現在、世界各国で用いられているグレゴリオ暦では、新年のスタートは一月一日になっていますが、かつて日本で使われていた旧暦では立春から新しい年が始まることになっていました。
つまり、立春は旧暦では元旦ということになります。今年いただいた年賀状の中にも〝初春〟〝迎春〟〝新春〟〝慶春〟と言った「春」を使った言葉が数多く見られましたが、この名残です。
旧暦では一年を二十四等分して、その区切りと区切られた期間(約半月間)を節気と呼んでいました。そして、季節の移ろいを気象や動植物の成長や動きに託して表していました。

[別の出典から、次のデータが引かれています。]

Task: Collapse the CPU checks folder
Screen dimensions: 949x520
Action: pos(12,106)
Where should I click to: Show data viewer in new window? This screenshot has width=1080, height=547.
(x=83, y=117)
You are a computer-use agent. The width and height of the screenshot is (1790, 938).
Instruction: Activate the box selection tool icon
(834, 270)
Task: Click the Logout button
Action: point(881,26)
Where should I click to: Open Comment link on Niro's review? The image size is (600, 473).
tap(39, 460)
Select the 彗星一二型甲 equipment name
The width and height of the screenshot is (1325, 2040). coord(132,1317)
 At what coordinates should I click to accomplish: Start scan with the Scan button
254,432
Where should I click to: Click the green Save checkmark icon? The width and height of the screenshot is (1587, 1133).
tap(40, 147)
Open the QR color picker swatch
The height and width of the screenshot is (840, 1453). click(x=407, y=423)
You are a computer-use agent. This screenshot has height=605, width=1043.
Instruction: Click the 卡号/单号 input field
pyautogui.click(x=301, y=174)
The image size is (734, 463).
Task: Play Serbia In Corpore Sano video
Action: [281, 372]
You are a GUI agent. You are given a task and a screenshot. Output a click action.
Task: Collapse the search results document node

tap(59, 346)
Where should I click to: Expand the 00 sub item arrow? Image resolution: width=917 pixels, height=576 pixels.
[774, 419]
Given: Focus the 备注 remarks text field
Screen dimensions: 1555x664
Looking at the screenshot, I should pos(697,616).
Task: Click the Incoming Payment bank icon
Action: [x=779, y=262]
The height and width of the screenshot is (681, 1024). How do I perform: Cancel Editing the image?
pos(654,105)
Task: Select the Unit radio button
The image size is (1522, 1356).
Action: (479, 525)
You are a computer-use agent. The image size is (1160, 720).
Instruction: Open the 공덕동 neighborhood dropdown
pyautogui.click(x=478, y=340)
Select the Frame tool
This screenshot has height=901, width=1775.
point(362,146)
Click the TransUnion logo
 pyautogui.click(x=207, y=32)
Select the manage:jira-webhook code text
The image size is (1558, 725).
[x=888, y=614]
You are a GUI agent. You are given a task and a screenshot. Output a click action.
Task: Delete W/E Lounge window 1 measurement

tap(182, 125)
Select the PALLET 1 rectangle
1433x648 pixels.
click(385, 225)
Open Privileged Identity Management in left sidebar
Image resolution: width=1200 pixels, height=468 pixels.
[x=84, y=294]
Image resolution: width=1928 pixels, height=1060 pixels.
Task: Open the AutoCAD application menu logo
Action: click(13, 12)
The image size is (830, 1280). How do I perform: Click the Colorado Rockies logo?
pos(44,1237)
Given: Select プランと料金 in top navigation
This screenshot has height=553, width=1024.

正確には立春というのは二月四日から二月十八日までの期間のことを指し、〝春の気立つ、東風(こち)凍を解く〟と表されています。
寒さが和らいだので戸外に出ると、いつの間にか薔薇や椿、牡丹、花梨、フキノトウ等の芽が膨らみ、多くの生き物が少しずつ動き始めるようになってきたようです。これらを見ても春夏秋冬という四季がある日本では、立春から新年が始まる方が季節感に合つているように感じます。
多くの企業をはじめ国や地方公共団体、学校等においては年度末まで残り二か月になりました。これからの二カ月は今期の反省をしっかり行うと共に、来期以降の計画を立てる大切な時期になりますが、これは個人においても同様です。
立春を迎え、新たな気持ちで生活していきたいものです。